Having acquired her education in Saint Petersburg and Moscow during the revolution, Asja was not merely a passive witness to the “time of change”, but an active “pioneer” of avant-garde culture. Having completed her studies in 1918 in V. Bekhterev Psychoneurological Institute, she establishes an experimental children’s theatre project in Oryol, also engaging street children, orphans and the homeless (besprizorniki), whose principles were later elaborated theoretically with the help of Walter Benjamin. In the late sixties and seventies, this text and the accounts of Asja’s work experience became a “handbook” and point of reference for “Community Theatre” and alternative education as well as theatre experimenters in Germany, France and Italy. In these countries the method of improvisation she outlined remains in use. Asja’s early work also influenced the basic principles of B. Brecht’s “Learning-plays”, or Lehrstücke. She collaborated with Brecht as actress and assistant director already in 1923 in Munich.

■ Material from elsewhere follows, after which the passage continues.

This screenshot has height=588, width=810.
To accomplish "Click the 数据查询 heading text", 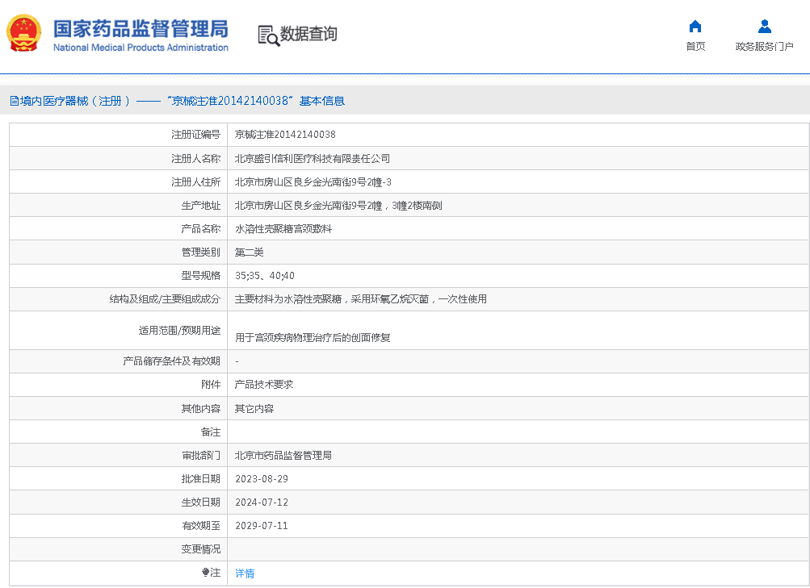I will tap(308, 34).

The time spent in Naples in 1924 and the connection to Walter Benjamin is reflected in the innovatory article Naples (Neapel, published in the Frankfurter Zeitung on 19 August 1925), with the principle of porosity mentioned therein becoming a concept widely used by Benjamin, Adorno and other philosophers.

Influenced by Piscator’s political theatre and Brecht’s early experiments as well as her experiences in Russia, Asja Lācis in Riga became the director and main theoretician of the trade union theatre or Vajātais Teātris [The Persecuted Theatre]. In the early twenties, her reflections on German, French theatre as well as theoretical articles were published in the local press. Asja actively collaborated with the progressive leftist authors of her time, Andrejs Kurcijs, Leons Paegle and Linards Laicens , who published the collection of poetry Ho-Tai dedicated to her, also dedicating other pieces of poetry and non-fiction.

After moving to Moscow, Lācis was among the first to become interested in the effect of the repertoire of children’s cinema and the media on young audiences.

In the late twenties Asja became a press representative in questions of culture and film in Germany. In the thirties, her book about German revolutionary theatre was published (Революционный театр Германии [Revolutionary Theatre in Germany], Moscow, 1935).

Following a successful debut and work in the Latvian theatre in Moscow Skatuve [Stage], in 1938 Lācis became a victim of Stalin’s repressions and was sent to forced labour camps in Dolinka and Burma. During imprisonment she managed to establish and head imprisoned women’s theatre company.

Following her return to Latvia, in 1948 she became director at the Valmiera Theatre, where she worked until her retirement.

Towards the end of her life Lācis actively published various theoretical articles as well as reminiscences in the Latvian and Russian press.

Only after Anna Lāce’s death in 1979 German philosopher Walter Benjamin’s Moscow Diary is finally published. This collection as well as the tendentiously negative articles of several people close to Benjamin create the stereotype of Asja as a sort of femme fatale, who turned him to Marxism. This reductive perspective continues to overshadow her significant contribution to culture. In recent years, thanks to the work of several Western and local researchers, feminist, theatre and art theoreticians, the creative legacy of Asja Lācis is being actively re-evaluated. The exhibition Asja Lācis. Engineer of the Avant-garde aims to continue this important task in Latvia.